Joaninha, sentada à soleira da porta do jardim, e alheia ao que sucedia perto, continuava a cariciar o corpo inanimado de Gil, impaciente pela demora de Estácio em socorrê-lo, mas animada com a esperança de que ele traria o necessário para salvar o mísero pajem.

— Senhor Deus, salvai-o, não para mim, que faço voto de servir-vos todo o resto de minha vida!... Intercedei por ele, que sois seu patrono, meu São Gil, e vos levantarei uma capela!

A brecha afinal deu passagem; Estácio precipitou-se dentro.

A cena era sublime.

O sacerdote, sentado nos degraus do altar, sustinha em seus joelhos o busto desfalecido da formosa Dulce; um dos braços da senhora pendia-lhe pelos ombros; e a cabeça repousava sobre o peito. O jesuíta já não se podia ter firme; era a coluna do altar que o amparava; sentindo que alguém se aproximava, sua voz débil como um soluço murmurou:

— Ela! salvai-a!... e desmaiou.

— Depressa! exclamou o cavalheiro. Vinho, Lucas!

O negro ergueu-se da terra onde jazia aos pés da senhora, e arrastou-se à copa, donde trouxe pão e vinho.

Foi tarde porém; a dama era já finada. Sem dúvida ela morrera feliz; porque sua alma, partindo-se daquele formoso despojo, deixara impresso nos lábios um sorriso de enlevo. Em uma das mãos notou-se que ela tinha fios de cabelos brancos, que pareciam arrancados em um último estertor.

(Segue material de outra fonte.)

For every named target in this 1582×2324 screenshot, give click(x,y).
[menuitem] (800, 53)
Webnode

Estácio cuidou de salvar o jesuíta, ao qual algumas gotas de vinho bastaram para reanimar:

— Estácio!... proferiu ele ainda com a voz sumida.

Ouvindo-se chamar e por uma fala, que vibrou dentro de sua alma, pôs o mancebo olhos de espanto no desconhecido. Aquele semblante profundamente sarjado de rugas, aquela fronte obumbrada de cãs revoltas, jamais os vira decerto, mas através da máscara de uma velhice fulminante transpareceram traços enérgicos, que ele conhecia e tinha impressos na lembrança.

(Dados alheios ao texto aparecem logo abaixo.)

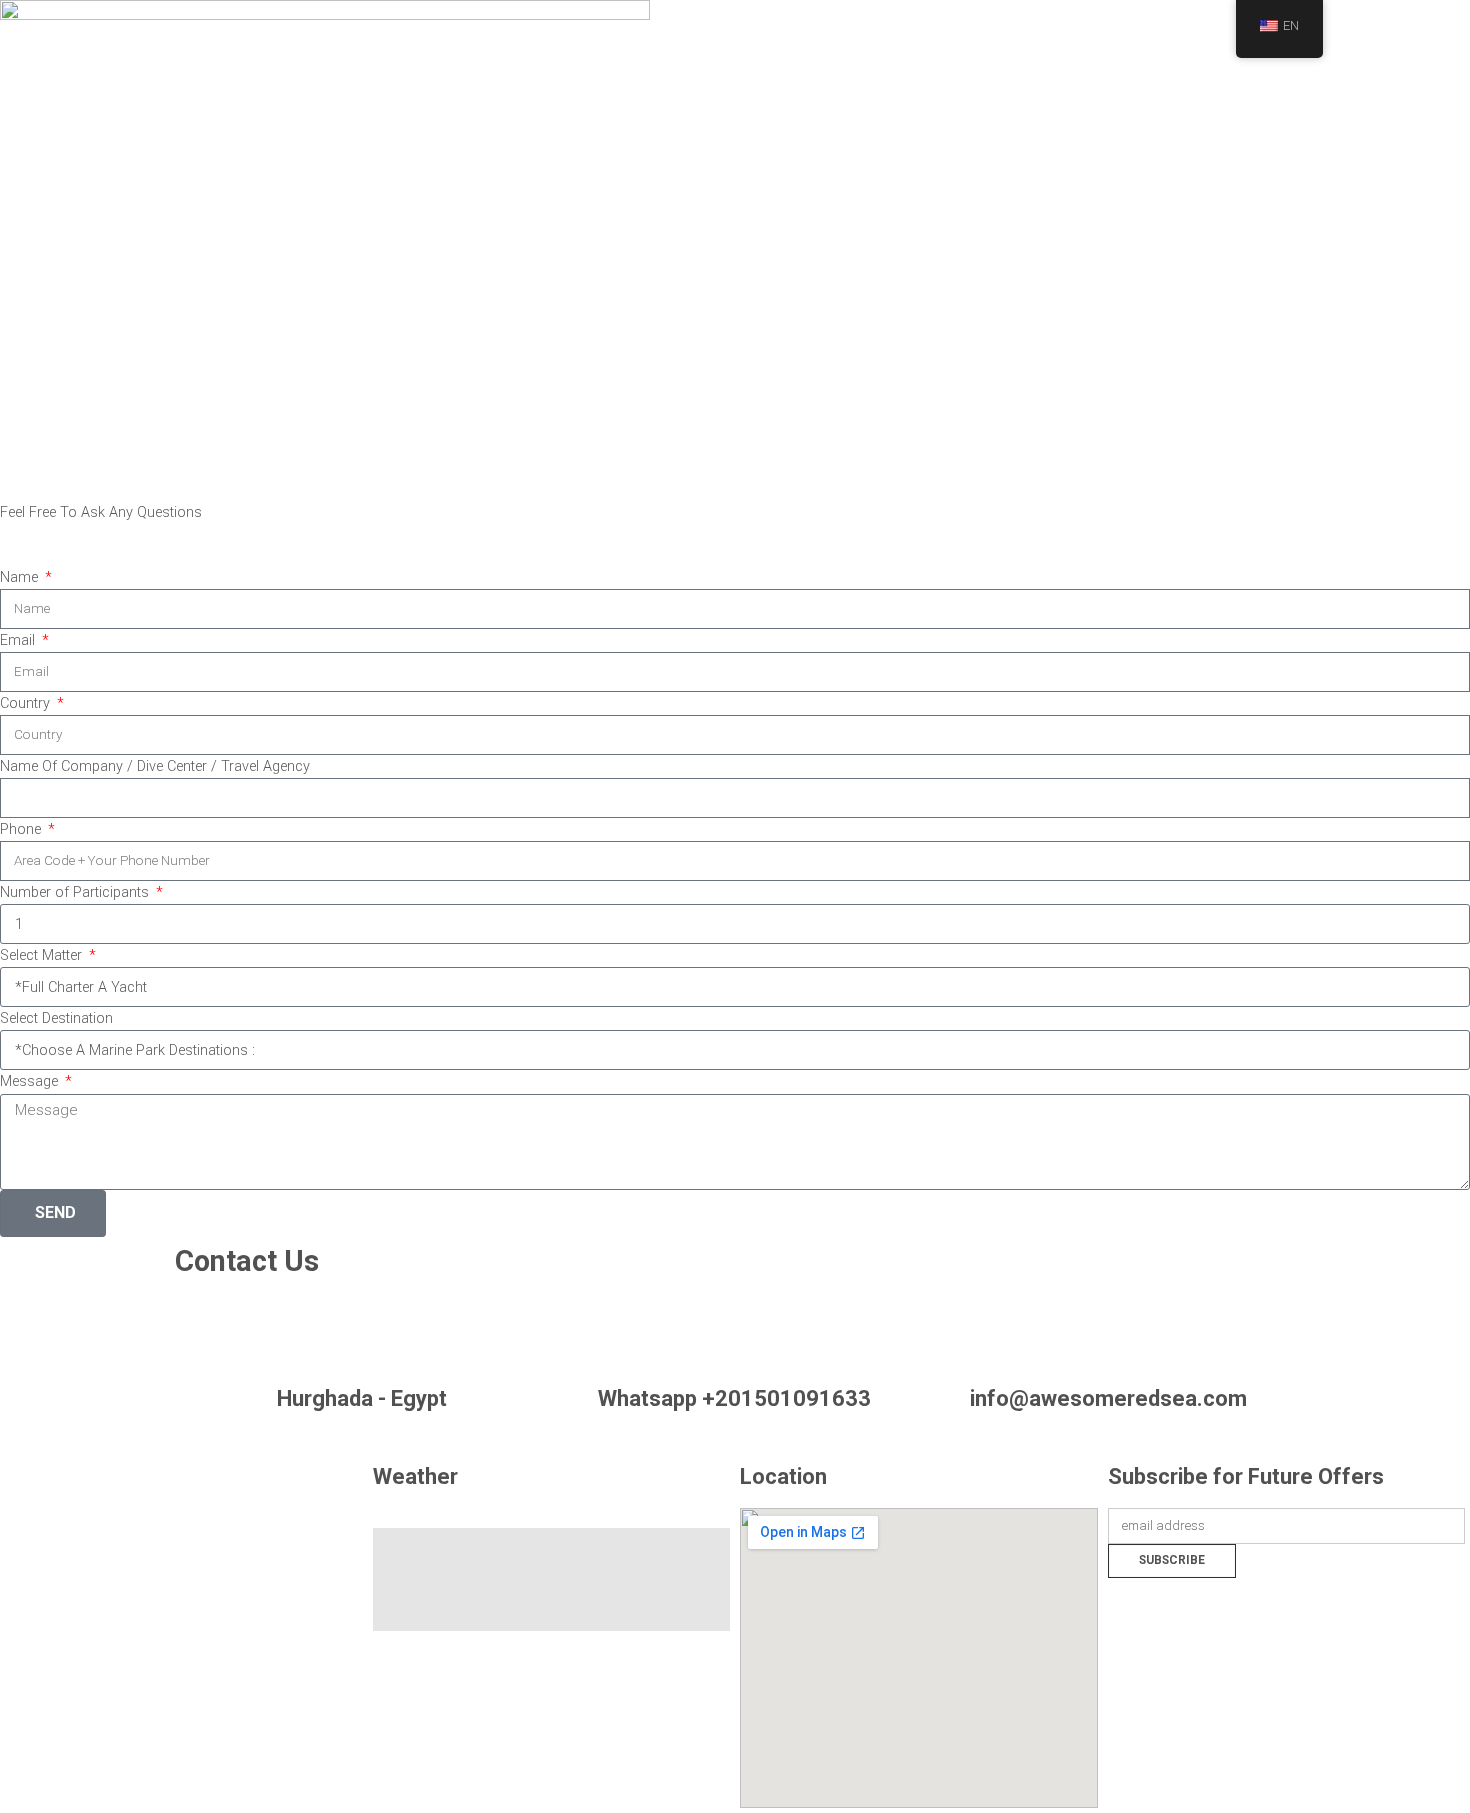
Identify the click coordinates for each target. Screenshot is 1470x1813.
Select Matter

Afinal exclamou o mancebo saindo de sua dúvida para um espanto maior:

— P. Molina!...

O velho quis reter-lhe a palavra com um gesto de terror e murmurou com entonação profunda:

— Não proferi este nome; ele foi profanado, filho. Já não sou o sacerdote da religião e ministro do Senhor. Estas vestes, manchei-as. Arrancai-as de mim, que me queimam e trucidam as impurezas da carne... Não as devo trazer sobre este miserável despojo, que a virtude enfim desertou... Cuidei-me forte, e poucas horas bastaram para aniquilar essa fortaleza. O passado de tantos anos, apagou-o algumas lágrimas!...

Quase não o ouvia Estácio, tão cheio estava de comiseração ante aquela grande ruína de um vigoroso organismo. O frade curvou a cabeça ao peito, e permaneceu assim vergado ao peso da dor.

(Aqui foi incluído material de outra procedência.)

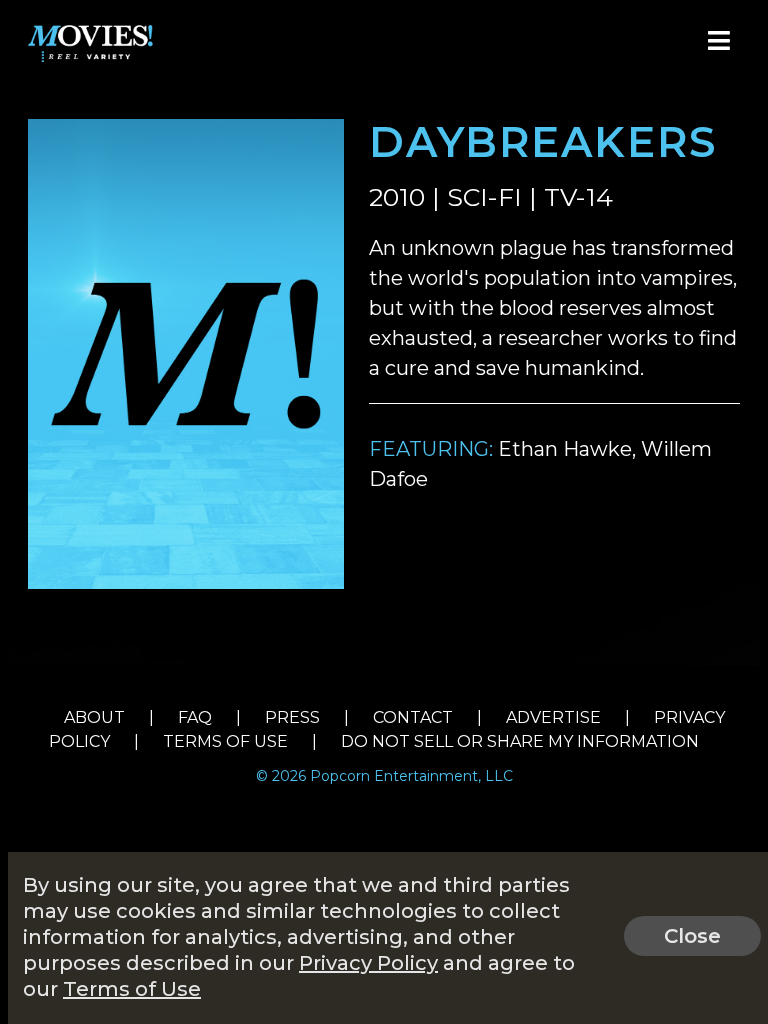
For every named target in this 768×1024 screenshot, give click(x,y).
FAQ (195, 717)
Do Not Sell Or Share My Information (520, 741)
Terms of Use (225, 741)
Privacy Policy (368, 963)
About (94, 717)
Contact (413, 717)
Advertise (553, 717)
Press (292, 717)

— Ela vos amava, Estácio, como seu filho... Todo o mal que vos eu fiz sem querer, sua alma angélica devia reparar.

Arrastou-se a custo até o cofre que rojava pelo chão, e pô-lo entre as mãos do mancebo:

— Guardai-o. Isto vos pertence. Aí está encerrada vossa felicidade.

Estácio tomou o cofre maquinalmente, e pôs nele os olhos, sem compreender ainda todo aquele mistério. O P. Molina ajoelhou de bruços sobre o corpo exânime de Dulce, e ouviram-se os soluços abafados que lhe rompiam o seio e estalavam contra o gélido espojo.

Nesse instante um grande estrupido soou na rua; magotes de gente corriam apressados para o outro lado da cidade, deixando após o surdo rumor de passos e vozes, que no silêncio da noite incute sempre um inexplicável pavor. De vez em quando distinguiam-se nesse coro confuso falas que se destacavam:

— Fogo!... fogo!...

— Depressa!

— Aonde?

— Para as bandas da Sé!

— Acudi!...

Estas vozes sinistras ecoaram dolorosamente n'alma já tão ulcerada de Estácio.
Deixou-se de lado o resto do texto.